Tapestry@25: geneticist Francis Collins

Dr. Francis Collins is the geneticist who directed the Human Genome Project mapping DNA, which he calls the "first glimpse of our own instruction book, previously known only to God." He was an atheist until a simple question from a patient changed everything he believed.
Dr. Francis Collins (J. Scott Applewhite/Associated Press)

Originally published in 2007. 

Dr. Francis Collins is one of American's leading scientists. A physician and geneticist, he led the Human Genome project to identify and map human DNA. 

He has been the director of the National Institutes of Health since 2009, making him the longest serving director in the institute's history. Collins and his team are currently hard at work trying to develop a vaccine for COVID-19.

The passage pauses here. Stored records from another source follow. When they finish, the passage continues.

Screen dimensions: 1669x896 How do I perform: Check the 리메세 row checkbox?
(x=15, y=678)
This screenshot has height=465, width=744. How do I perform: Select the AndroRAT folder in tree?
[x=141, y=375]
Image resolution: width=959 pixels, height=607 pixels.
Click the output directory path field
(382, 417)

Just as a single gene can determine the course of a human life, Collins' life took a profound turn one day when an elderly patient asked him a simple question.

"I've told you about my beliefs and you never say anything. Doctor, what do you believe?"

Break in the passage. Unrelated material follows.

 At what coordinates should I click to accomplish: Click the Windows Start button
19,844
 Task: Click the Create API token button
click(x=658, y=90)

As an atheist, Collins found himself intensely uncomfortable and quickly answered "I'm not sure," before leaving.

His fumbled reaction surprised him. Collins thought he should have easily been able to articulate his atheism. He then realized he had simply accepted atheism without considering if there was any evidence for something else.

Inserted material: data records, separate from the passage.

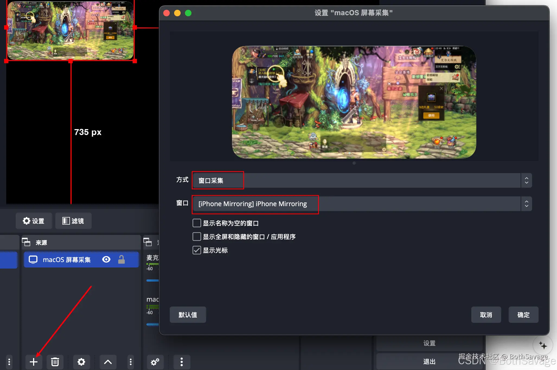
Task: Uncheck the 显示光标 checkbox
Action: tap(197, 250)
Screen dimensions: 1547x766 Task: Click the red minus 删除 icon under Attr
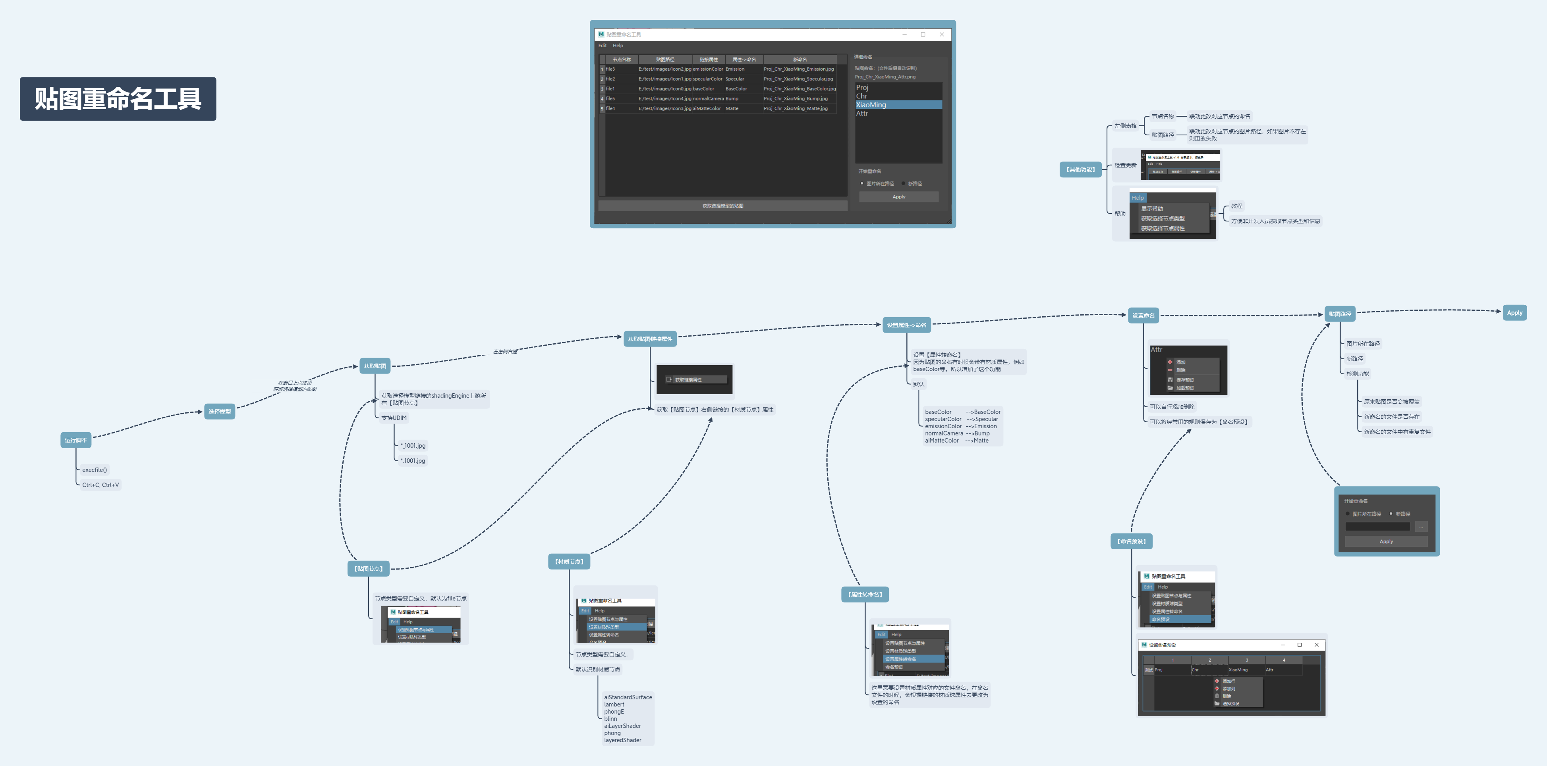[x=1170, y=370]
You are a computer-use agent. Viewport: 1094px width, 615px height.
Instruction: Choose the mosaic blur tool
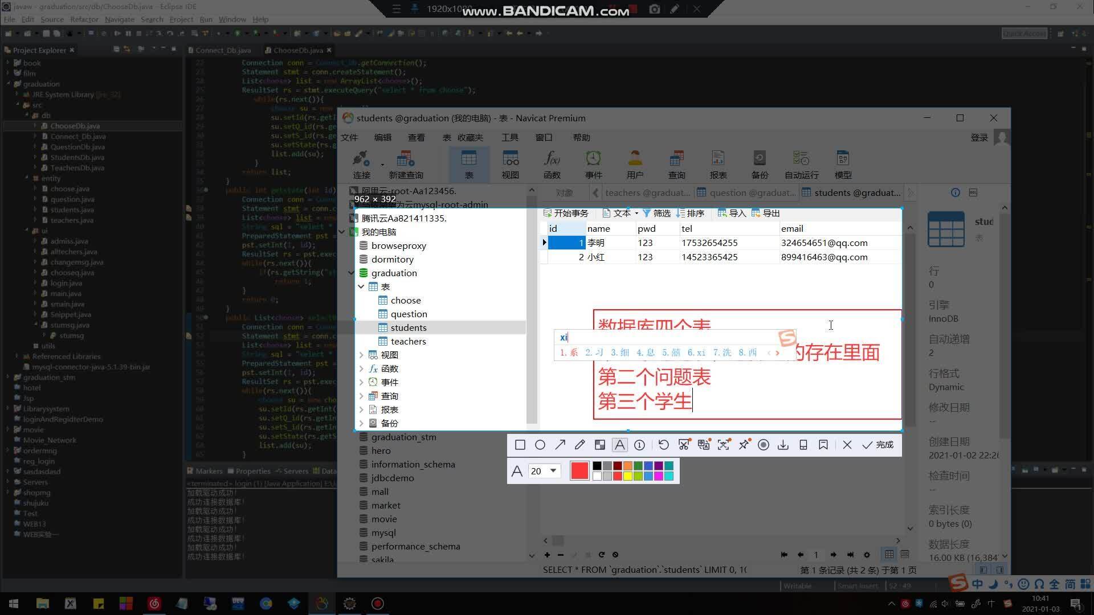pyautogui.click(x=600, y=445)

"For a scientist to have arrived at a conclusion about perhaps the most important question we humans ever ask - is there a God? - and to have done so without having considered the evidence," Collins explained, "that seemed pretty shocking and unfortunate and I better do something about it!"

Collins looked for reasons to substantiate atheism, assuming that was where the facts would lead him.

But after reading the first three pages of Mere Christianity by C.S. Lewis, all of his arguments were dispelled. 

"Lewis went through the argument about how it is that one of the most unique aspects of humanity, perhaps its most defining characteristic, is our knowledge of right and wrong: the so-called 'moral law'. The sense that we have that there are things that are good and things that are evil, and that we should strive to do the ones that are good," Collins explained. 

"I found that to be a very compelling and thought-provoking idea because that not only suggests that there's something outside of ourselves that has somehow instilled this desire for good behaviour… but it does say that whatever that is — let's call it God — cares about human beings." 

Collins is now an evangelical Christian who sees no conflict between science and religion. He believes science is the way God works in the world. 

"That was profound for me… The plausibility of a supernatural force that stood for what is good and holy, and that had an interest in me. Goodness!"

Dr. Francis Collins is the 2020 Templeton prize winner. Former winners include Mother Teresa, the Dalai Lama, Archbishop Desmond Tutu and Rabbi Jonathan Sacks

Collins is the author of The Language of God: A Scientist Presents Evidence for Belief.